Friday, August 18, 2017

Wounds do not Heal When Images of Injustice Remain

   Along with many in our nation, I consider anew whether we should have all these statues, flags, and symbols from the Civil War. Do we tear them all down? Will it reach a point where having the Confederate battle flag on your T-shirt is considered a hate crime?
   Is the Confederate flag nothing more than a symbol of regional pride? Is it simply a nice-looking symbol that people display because it is nice looking?
   I also consider this: Are some who fly the flag secretly racist? (Some, I say, not all.)
   The nation is embroiled in controversy over this (and other racial topics). Sometimes, the best answers are those that unite, not divide, and, I see a nation divided by this debate. Would we be better to let these images, flags and statues remain as acceptable, in the name of not further dividing our nation, for surely our nation is being divided by the debate? Do we put the debate down and unite under the belief that no harm is intended?
   But, even as this thought sweeps through my head, another thought comes. Perhaps ridding ourselves of these symbols is a step we must take if we are ever to end racism, something we must go through to get to a point we need to be at. I can see how, if we continue to see the Confederate battle flag as an acceptable image, it will always be a burr to some black people, always be viewed as an image that puts them down and justifies the day when they were slaves. The flags and the images and the statues will always be there to stir up feelings on both sides, if we let them remain as acceptable.
  Wounds do not heal when images of injustice remain. Not if they remain acceptable, anyway. We are more than 150 years beyond the Civil War and yet racism remain. We have not fully healed from the scars. Allowing these flags, and statues to remain around is is not alone the cause of our lingering racism, but it contributes to it.
   I do not say we should make wearing a T-shirt with the Confederate flag on it a crime. Not at all. But, I do say we should teach each other that it is not acceptable to wear that T-shirt. We can never fully unite as a nation if these images are forever splashed in front of the eyes of the blacks, making them wonder if the display of them is a way of putting them down. These images will forever be as a burr. Further, while the images are, truly, no more than displays of regional pride or beautiful symbols to some, to others they are a way of honoring racism while not confessing to it. There are those who will not admit to racism, but who wear the Confederate flag at least in part because they do have some feelings of ill will toward blacks. If we ever want to be fully united -- blacks and whites together -- we need to reach the point where it is no longer acceptable to express inner feelings of discrimination while masking them as nothing more than regional pride. I repeat, the good portion of Confederate flag wavers might be completely pure in their intentions, not being racists, at all.
   But, some are.
   Further, if you have even only a small amount of racist feelings in you and you allow yourself to practice it, you feed those feelings. You are fooling yourself, if you say there is no harm in this, if you say what you do is innocuous. If you say you mean no harm, so no harm is done, you are not facing the reality that your action does, indeed, harm another person.

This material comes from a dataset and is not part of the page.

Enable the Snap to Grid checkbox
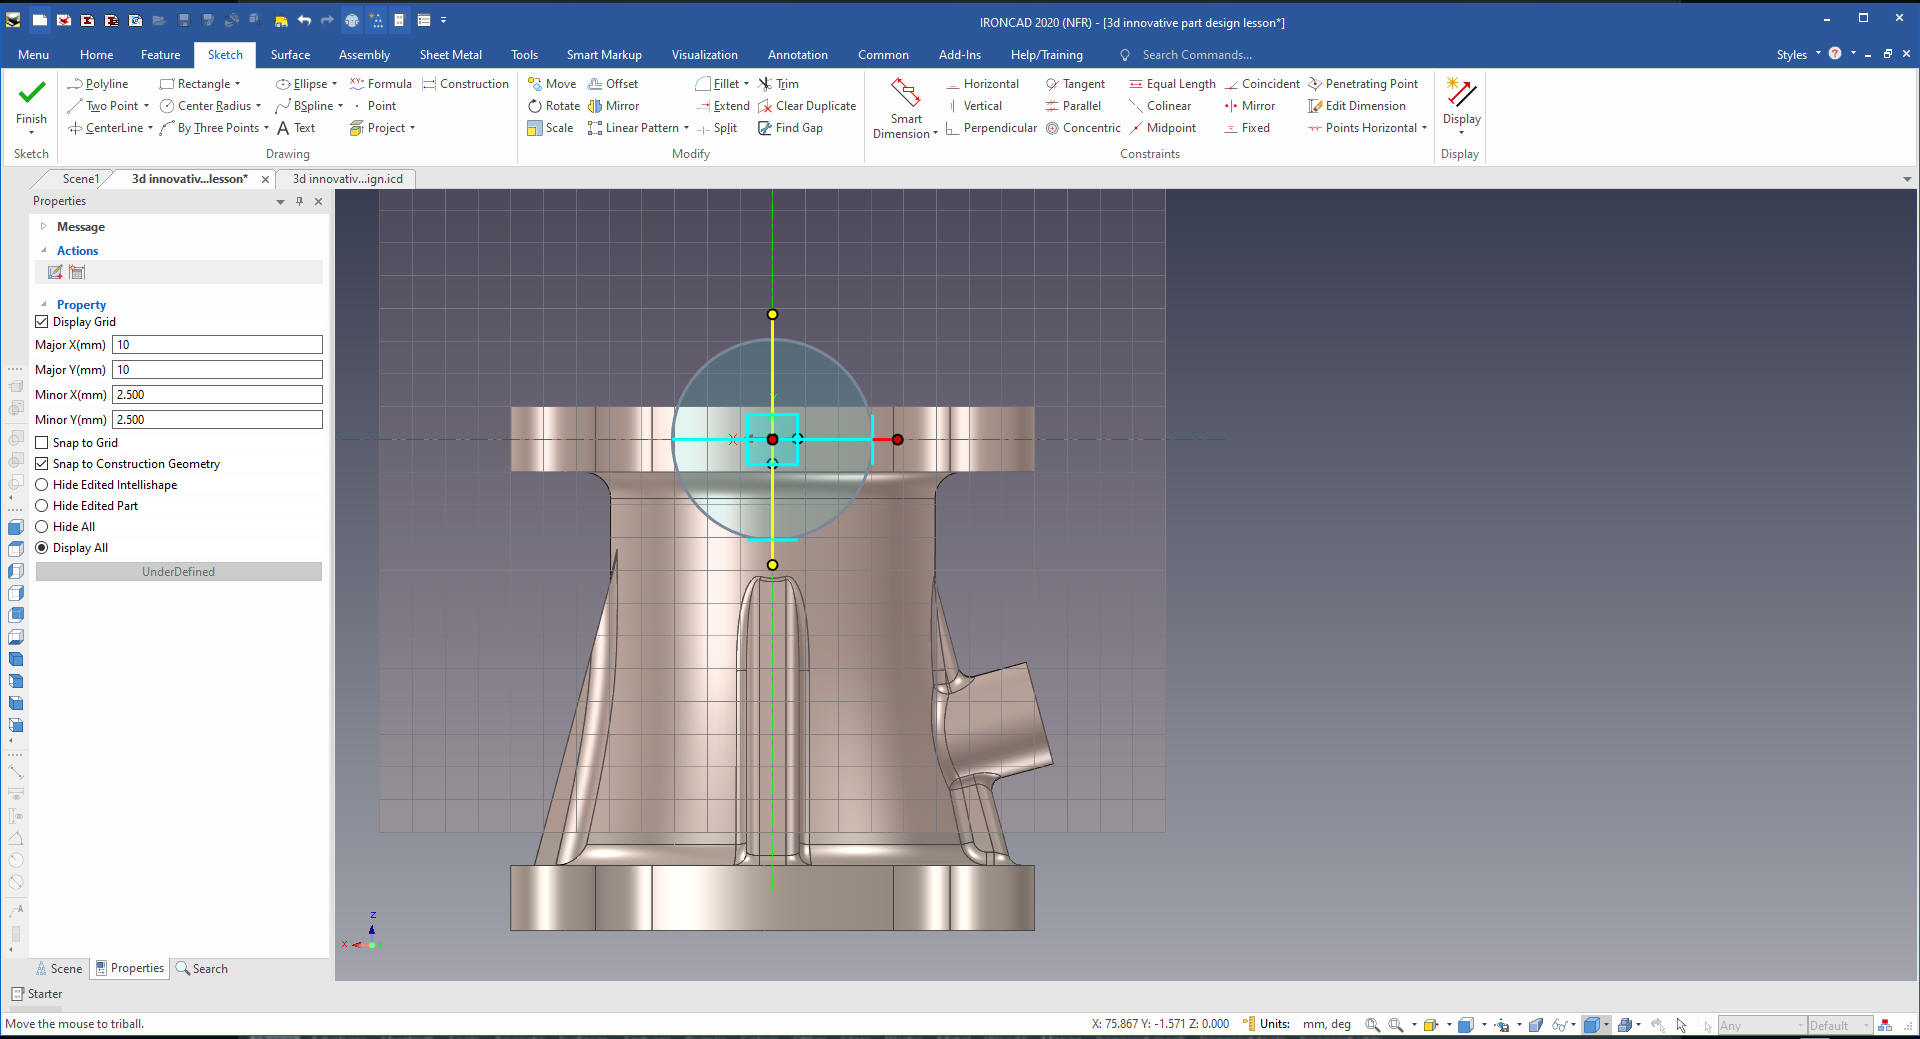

Allowing inner feelings of racism in yourself to fester and to be fed is a mistake. We are what we practice. If you leave just a little hedge for ill feelings toward others -- in this case, the blacks -- that hedge becomes a part of you. Those feelings will not go away as long as you allow the hedge. You have fed them and they remain. You cannot just justify what you do by saying they should get over it and not be so sensitive.

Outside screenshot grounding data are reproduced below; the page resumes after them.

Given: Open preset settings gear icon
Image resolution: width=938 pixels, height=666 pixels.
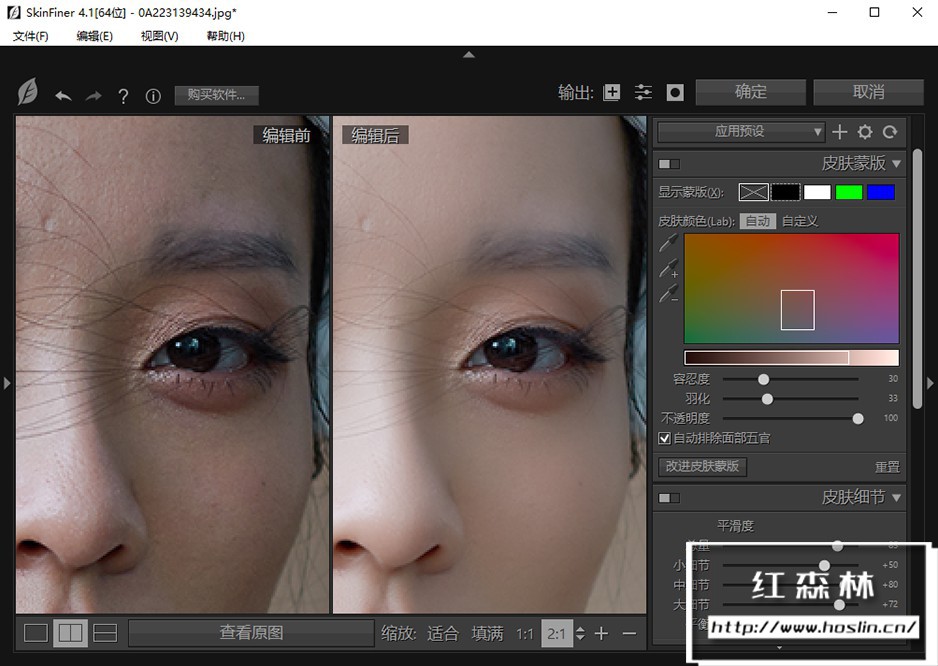Looking at the screenshot, I should click(865, 132).
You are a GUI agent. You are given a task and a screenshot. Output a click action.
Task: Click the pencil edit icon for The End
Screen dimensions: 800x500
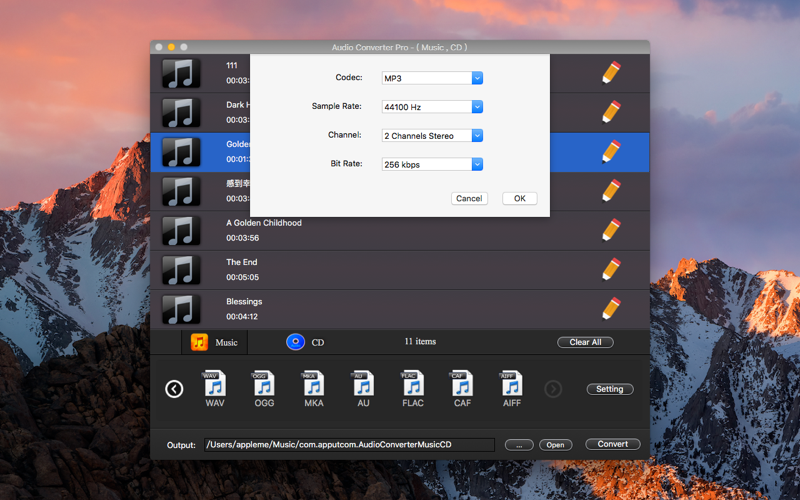point(611,269)
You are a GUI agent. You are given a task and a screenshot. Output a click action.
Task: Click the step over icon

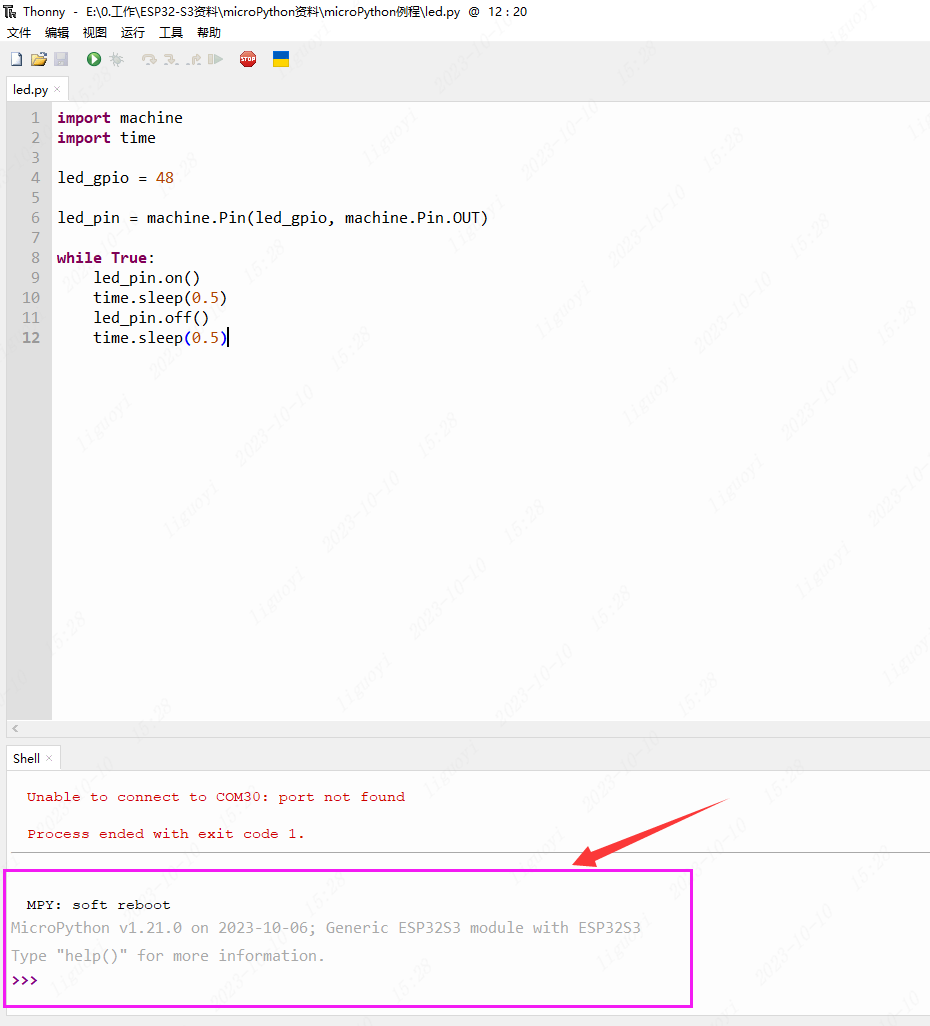click(149, 60)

   If we are ever to get over racism -- ever to cure ourselves of it -- we must reach a point where we do not want to hurt each other. In this case, that means we must realize the Confederate flag is not appropriate. It is not that we should outlaw it. But, we should make it unacceptable.
   Just as the N-word is wrong, so is the Confederate flag. I should qualify that: Yes, flying the Confederate flag is not yet considered so offensive, so wrong. But, both acts hurt the blacks. Both are viewed by them as a way of putting them down. In that sense, I repeat, even as the N-word is wrong, so is the Confederate flag.
   There was a day when uttering the the N-word was more acceptable. That day has passed. Even so, the day may come when when we realize waving the Confederate flag is wrong.